A Hartlepool college lecturer was unfairly dismissed from her job, a tribunal has found.
Sue Houchen, former head of law at Hartlepool Sixth Form College, resigned last year after taking sick leave due to work-related stress and depression.
Mrs Houchen blamed her illness on a campaign by the college to undermine and remove her, citing a lack of support from management and a breakdown in her relationship with her deputy.
She told the Mail: “It’s been the longest, most difficult two years of my life and I’m just so relieved that the court has shown the college for what they are and that I was forced out of a job I love.
“Having dedicated 13 years of my life to the college and its students, I’m just saddened by the fact that senior management within the college unfairly and unjustly pursued a campaign with unfounded allegations that forced me out of the college.”
An employment tribunal found the college ignored its own sick policy and that it behaved unreasonably in launching disciplinary procedures leading to her suspension.
It’s been the longest most difficult two years of my lifeFormer Hartlepool Sixth Form College tutor Sue Houchen
The tribunal found that Mrs Houchen’s claim she had been unfairly constructively dismissed was well founded.
The panel, headed by a judge, also found the college had unlawfully deducted one week’s holiday pay.
But it dismissed three other claims by Mrs Houchen including that she had been subjected to detriment because of protected disclosures she had made.
It also did not find that she had been discriminated against on the grounds of disability due to her depression.
And the college was not found to have breached a contract by failing to pay Mrs Houchen a bonus.
Claims against the then acting principal Carole Horseman and head of faculty Maureen Bunter personally were dismissed.
The tribunal heard that divisions developed between Mrs Houchen and her deputy Joe Coomer and law tutors Linzi Shipley and Nadine Hall towards the end of 2013.

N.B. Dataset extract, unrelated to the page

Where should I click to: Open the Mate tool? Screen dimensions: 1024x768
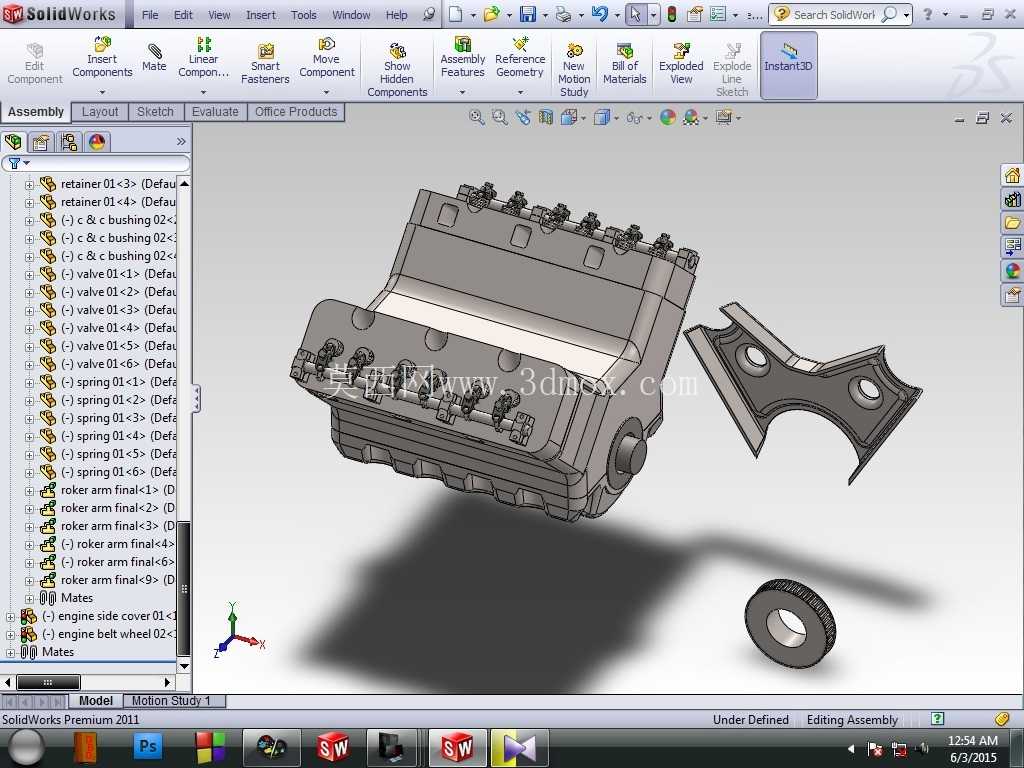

In June 2014, Mrs Houchen began to work from home on reduced hours and was later signed off work sick due to stress by a doctor.
Mrs Houchen had complained in an email to Mrs Horseman of a lack of support from the management, her relationship with her deputy and her workload.
The next day, college head of faculty Maureen Bunter interviewed staff about the problems in the law department. Some were “highly critical” of Mrs Houchen and were the beginning of an investigation which led to the bringing of disciplinary proceedings.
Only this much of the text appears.